Maybe there is some middle ground where its free for users and advertisers can pay to advertise but there won’t be the viral content that advertisers want. One approach could be the local groups that naturally form - book clubs, mom’s groups, gamers, etc. could be tagged as such so an advertising model can happen.
In my opinion, users should pay for the upkeep of their social network; I just don't think that costs should be used as a tool to try to control behavior or filter out undesirable users (because I believe there will be many desirable users who will be unable to pay, and undesirable users who will be able). In general, I think the "Public Radio" or Patreon model works best for noncommercial social networks.
> Which would require a centralisation, presumably. We have things like OpenID, but that hasn't really caught on.
The article addresses this. We already have a decentralized, credibly neutral identity layer with unique names in production (and pretty wide use, at least in the web3 space): Ethereum Name Service.
The same goes for democracy and politics, how to prevent bad actors from gaming the system and acquire illegitimate power.
When moderating a 5000 person topic focused community I used a ruleset which was easy to understand.

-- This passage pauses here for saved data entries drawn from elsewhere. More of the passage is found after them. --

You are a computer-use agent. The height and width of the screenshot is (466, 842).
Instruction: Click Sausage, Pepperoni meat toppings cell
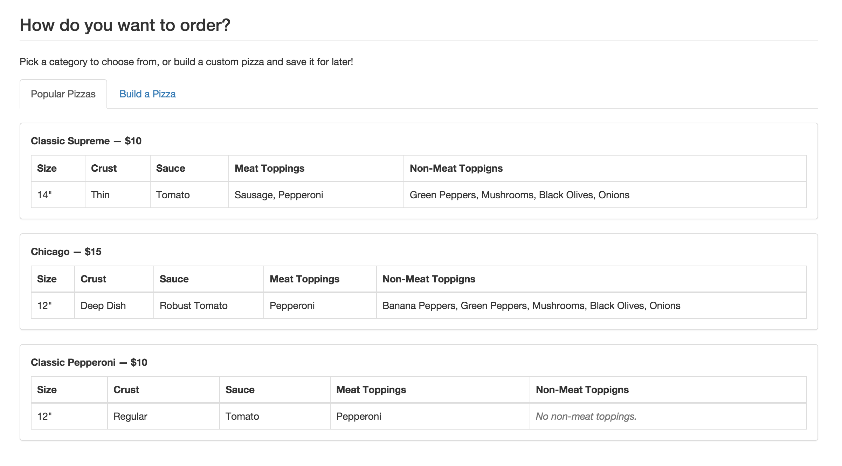(x=316, y=195)
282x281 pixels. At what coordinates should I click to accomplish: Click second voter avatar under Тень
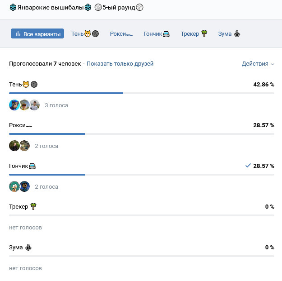[x=24, y=105]
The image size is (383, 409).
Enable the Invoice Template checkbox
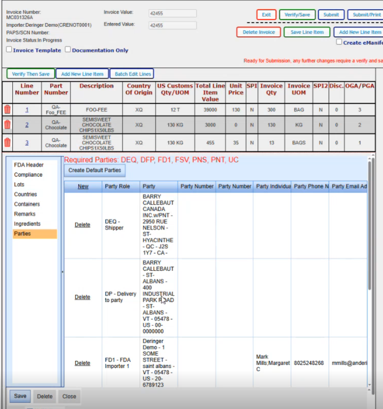coord(9,50)
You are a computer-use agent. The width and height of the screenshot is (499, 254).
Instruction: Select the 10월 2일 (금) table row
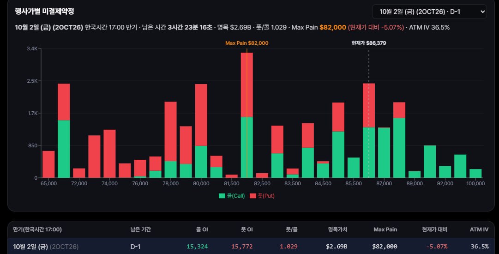click(x=252, y=246)
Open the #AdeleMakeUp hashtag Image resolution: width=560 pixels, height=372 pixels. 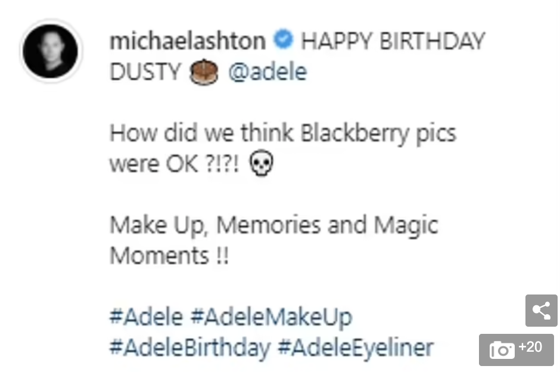[272, 317]
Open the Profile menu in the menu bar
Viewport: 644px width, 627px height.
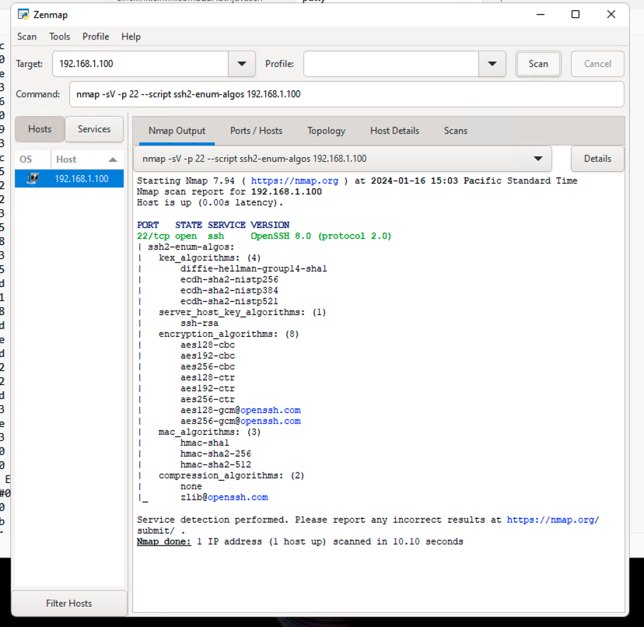pos(96,37)
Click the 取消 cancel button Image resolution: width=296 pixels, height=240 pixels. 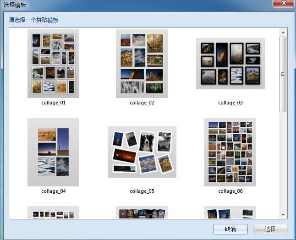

Along the way I tweaked the ruleset to defend against bad actors using the rules against me.
Yeah, I think a karma-based system is about the right way to go. One system I thought of was that the karma propagated outwards, as it were. So I award A with +1 karma because I like their content and trust them. If A awards B with +1 karma then the karma trickles up to me and I'm more likely to read B. Not sure how my system could be turned into reality, though.
Per-user karma maybe? You could have global and per-user karma. Perhaps you could generate views server side based on global karma, then sort client-side based on user-assigned karma?